> [Saved entries]
· · ·

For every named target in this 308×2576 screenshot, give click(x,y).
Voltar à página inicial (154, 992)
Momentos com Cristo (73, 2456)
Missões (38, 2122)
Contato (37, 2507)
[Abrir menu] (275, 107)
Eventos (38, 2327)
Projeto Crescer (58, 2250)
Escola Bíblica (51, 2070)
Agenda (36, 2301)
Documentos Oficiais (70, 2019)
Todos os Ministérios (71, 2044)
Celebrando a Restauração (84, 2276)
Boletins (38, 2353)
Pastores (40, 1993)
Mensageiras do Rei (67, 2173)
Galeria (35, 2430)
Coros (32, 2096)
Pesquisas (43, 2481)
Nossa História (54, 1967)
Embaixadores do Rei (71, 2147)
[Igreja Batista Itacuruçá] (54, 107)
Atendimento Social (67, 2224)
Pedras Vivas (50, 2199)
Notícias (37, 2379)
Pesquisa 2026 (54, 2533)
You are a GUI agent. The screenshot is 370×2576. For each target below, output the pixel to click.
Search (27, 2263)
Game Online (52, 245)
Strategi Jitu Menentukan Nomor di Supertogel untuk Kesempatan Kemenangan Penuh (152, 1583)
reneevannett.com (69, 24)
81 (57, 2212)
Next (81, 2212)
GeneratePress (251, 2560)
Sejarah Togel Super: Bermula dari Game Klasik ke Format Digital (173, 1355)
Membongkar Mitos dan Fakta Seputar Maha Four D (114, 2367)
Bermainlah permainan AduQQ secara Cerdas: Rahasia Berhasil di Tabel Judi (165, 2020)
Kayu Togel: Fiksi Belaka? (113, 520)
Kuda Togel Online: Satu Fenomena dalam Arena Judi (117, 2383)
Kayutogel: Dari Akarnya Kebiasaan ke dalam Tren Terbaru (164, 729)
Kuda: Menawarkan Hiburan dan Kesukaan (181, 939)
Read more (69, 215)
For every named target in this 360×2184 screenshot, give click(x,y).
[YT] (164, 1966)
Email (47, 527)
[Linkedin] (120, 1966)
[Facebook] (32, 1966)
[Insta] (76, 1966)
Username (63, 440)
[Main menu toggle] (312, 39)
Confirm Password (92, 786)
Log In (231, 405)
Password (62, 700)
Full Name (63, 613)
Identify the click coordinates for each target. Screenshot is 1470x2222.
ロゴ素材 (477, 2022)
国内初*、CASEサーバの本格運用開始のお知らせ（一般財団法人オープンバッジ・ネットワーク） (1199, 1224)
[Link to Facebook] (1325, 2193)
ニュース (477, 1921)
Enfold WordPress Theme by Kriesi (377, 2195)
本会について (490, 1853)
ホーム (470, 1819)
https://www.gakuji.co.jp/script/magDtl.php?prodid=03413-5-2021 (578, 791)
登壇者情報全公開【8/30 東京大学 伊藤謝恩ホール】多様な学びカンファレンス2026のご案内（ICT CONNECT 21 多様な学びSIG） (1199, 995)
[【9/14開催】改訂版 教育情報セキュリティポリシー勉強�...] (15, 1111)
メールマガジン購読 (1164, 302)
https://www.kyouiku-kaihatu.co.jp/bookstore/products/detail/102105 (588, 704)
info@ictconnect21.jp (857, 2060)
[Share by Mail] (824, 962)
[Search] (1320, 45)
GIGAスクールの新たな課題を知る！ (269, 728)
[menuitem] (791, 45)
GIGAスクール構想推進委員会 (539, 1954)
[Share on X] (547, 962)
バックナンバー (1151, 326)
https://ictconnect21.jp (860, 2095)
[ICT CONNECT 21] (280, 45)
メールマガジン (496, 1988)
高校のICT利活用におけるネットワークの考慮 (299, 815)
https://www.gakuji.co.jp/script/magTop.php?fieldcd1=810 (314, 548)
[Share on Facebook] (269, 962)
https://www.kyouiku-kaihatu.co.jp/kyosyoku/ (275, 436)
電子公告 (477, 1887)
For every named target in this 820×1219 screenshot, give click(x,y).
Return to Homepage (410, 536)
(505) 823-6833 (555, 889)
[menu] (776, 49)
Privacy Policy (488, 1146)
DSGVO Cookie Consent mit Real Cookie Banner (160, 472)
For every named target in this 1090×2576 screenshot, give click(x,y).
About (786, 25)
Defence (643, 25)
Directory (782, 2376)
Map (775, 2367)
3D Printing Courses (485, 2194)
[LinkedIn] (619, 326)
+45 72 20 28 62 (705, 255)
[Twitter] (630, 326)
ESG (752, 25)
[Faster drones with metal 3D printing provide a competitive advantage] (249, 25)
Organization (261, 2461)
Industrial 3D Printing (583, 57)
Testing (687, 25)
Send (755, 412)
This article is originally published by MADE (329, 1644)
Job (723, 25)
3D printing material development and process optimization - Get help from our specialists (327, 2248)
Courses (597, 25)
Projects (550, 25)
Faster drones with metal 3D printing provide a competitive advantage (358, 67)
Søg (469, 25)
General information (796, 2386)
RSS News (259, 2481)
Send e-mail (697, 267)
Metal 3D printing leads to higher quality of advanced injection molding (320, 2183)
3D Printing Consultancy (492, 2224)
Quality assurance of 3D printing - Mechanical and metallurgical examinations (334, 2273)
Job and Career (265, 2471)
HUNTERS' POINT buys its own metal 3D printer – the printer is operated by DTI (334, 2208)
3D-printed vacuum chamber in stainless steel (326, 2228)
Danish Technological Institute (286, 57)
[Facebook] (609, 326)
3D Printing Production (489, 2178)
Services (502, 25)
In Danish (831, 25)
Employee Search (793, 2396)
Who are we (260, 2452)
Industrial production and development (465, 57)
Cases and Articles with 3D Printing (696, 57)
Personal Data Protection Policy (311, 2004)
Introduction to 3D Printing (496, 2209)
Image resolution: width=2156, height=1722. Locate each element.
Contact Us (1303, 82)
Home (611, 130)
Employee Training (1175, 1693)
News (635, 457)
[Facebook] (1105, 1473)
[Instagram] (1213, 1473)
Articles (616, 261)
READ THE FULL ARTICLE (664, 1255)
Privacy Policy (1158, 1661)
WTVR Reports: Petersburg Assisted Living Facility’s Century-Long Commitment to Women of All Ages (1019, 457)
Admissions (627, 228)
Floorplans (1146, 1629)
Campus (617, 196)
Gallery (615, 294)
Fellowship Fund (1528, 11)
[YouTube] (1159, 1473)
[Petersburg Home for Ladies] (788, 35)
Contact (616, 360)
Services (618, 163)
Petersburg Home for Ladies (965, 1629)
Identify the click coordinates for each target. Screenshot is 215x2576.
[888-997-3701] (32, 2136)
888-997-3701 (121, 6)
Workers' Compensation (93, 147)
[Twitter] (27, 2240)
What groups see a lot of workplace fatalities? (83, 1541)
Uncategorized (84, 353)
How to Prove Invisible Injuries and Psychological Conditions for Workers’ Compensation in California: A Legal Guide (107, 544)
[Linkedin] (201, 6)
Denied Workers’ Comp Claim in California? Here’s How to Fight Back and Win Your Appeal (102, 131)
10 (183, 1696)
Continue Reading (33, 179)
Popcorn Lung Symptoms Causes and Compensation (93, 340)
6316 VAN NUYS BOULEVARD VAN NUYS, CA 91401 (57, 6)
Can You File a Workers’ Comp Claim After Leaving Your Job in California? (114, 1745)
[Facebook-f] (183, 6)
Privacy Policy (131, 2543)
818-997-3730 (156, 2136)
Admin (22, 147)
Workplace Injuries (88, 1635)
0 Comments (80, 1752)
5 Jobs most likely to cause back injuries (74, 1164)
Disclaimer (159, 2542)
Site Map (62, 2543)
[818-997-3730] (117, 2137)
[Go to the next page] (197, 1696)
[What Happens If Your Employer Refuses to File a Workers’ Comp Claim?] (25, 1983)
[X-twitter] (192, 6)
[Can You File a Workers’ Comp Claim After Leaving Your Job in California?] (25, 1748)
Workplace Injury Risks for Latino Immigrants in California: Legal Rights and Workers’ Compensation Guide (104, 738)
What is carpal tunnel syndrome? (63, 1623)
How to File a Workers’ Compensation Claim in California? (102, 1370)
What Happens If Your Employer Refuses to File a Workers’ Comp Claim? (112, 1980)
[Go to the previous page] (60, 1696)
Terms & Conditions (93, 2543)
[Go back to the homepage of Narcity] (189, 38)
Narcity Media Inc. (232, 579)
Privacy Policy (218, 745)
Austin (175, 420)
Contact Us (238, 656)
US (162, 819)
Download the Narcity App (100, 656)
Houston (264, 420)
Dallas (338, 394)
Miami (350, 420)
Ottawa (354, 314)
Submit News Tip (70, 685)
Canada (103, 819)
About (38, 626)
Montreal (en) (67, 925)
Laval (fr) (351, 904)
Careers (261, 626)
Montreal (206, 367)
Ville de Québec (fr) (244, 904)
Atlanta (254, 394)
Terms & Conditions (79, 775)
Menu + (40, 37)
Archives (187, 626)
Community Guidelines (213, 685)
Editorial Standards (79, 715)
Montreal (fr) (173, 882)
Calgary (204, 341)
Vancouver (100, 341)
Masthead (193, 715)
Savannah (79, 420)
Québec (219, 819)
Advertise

· · ·

> [AIM OF THE TASK] Emit an exact copy of the lines spanning the start of the records to the line containing "Projeto Crescer (58, 2250)", inclusive, and no other output.

> [ANSWER TO THIS TASK]
For every named target in this 308×2576 screenshot, give click(x,y).
Voltar à página inicial (154, 992)
Momentos com Cristo (73, 2456)
Missões (38, 2122)
Contato (37, 2507)
[Abrir menu] (275, 107)
Eventos (38, 2327)
Projeto Crescer (58, 2250)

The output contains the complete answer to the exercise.